Based on the work of Hurtado, a multidimensional approach might be better for promoting the success of Latinx undergraduates and avoiding the internalization of racism. In a multidimensional approach, Latinx students are encouraged to retain their ethnic culture, remain engaged with cultural support systems and view culture as a resource in promoting their academic success. Similarly, undergraduates learn about the culture of their institution and the skills necessary for them to successfully navigate higher education. A significant body of research supports this multidimensional approach, but for this perspective to be successful, higher education personnel must recognize the value of traditional support systems.

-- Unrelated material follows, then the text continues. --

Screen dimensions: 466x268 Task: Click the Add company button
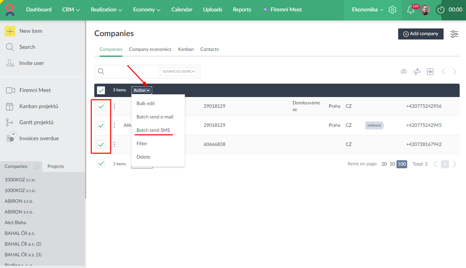tap(421, 34)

A first step toward this is helping Latinx students recognize the value of their culture and heritage. This can include promotion of Latinx ethnic identity, such as exploring what it personally means to be Latinx and building connections with other Latinx students, for example. Positive Latinx ethnic identity is linked to increased persistence in higher education and higher GPA and might also block the internalization of racism.

Second, institutions of higher education can also work to affirm Latinx culture on campus. This includes holding cultural celebrations; recognizing the achievements of Latinx students, staff, faculty and community members; and providing space for Latinx students to study and socialize.

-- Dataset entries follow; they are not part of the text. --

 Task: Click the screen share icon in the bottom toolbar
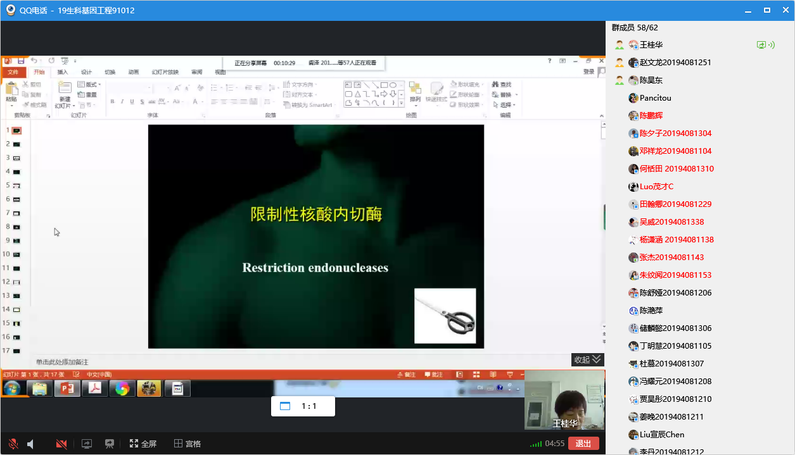pyautogui.click(x=87, y=444)
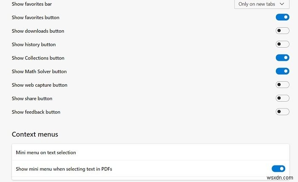Click the 'Show Math Solver button' label text
This screenshot has height=182, width=298.
pyautogui.click(x=39, y=71)
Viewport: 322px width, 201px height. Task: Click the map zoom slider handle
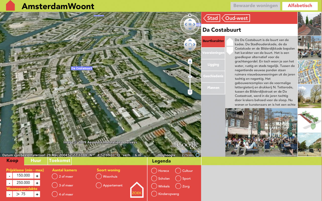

Finally, higher education personnel can find ways to collaborate with Latinx families and communities.

These combined interventions signal to Latinx students that their culture and community are of value, reducing the perceived superiority of whiteness and, subsequently, blocking the internalization of racism.

Conclusion

Although counselors might intuitively know that racism and internalized racism negatively affect Latinx undergraduates, the full impact of internalized racism will remain unknown until additional research is conducted. Within the context of higher education, it would be helpful to know how internalized racism influences academic performance and persistence. In addition, it would be helpful to know how internalized racism affects self-esteem, academic self-efficacy and depression. Finally, knowing how and why racism is internalized might lead to better strategies to interrupt this process.

Although additional research is needed on the topic of internalized racism in Latinx undergraduates, this study represents an important step in empirically documenting factors that lead to the internalization of racism. It is my hope that this article inspires counselors to consider the impacts of internalized racism and strategies that they might take to help Latinx undergraduates avoid internalized racism.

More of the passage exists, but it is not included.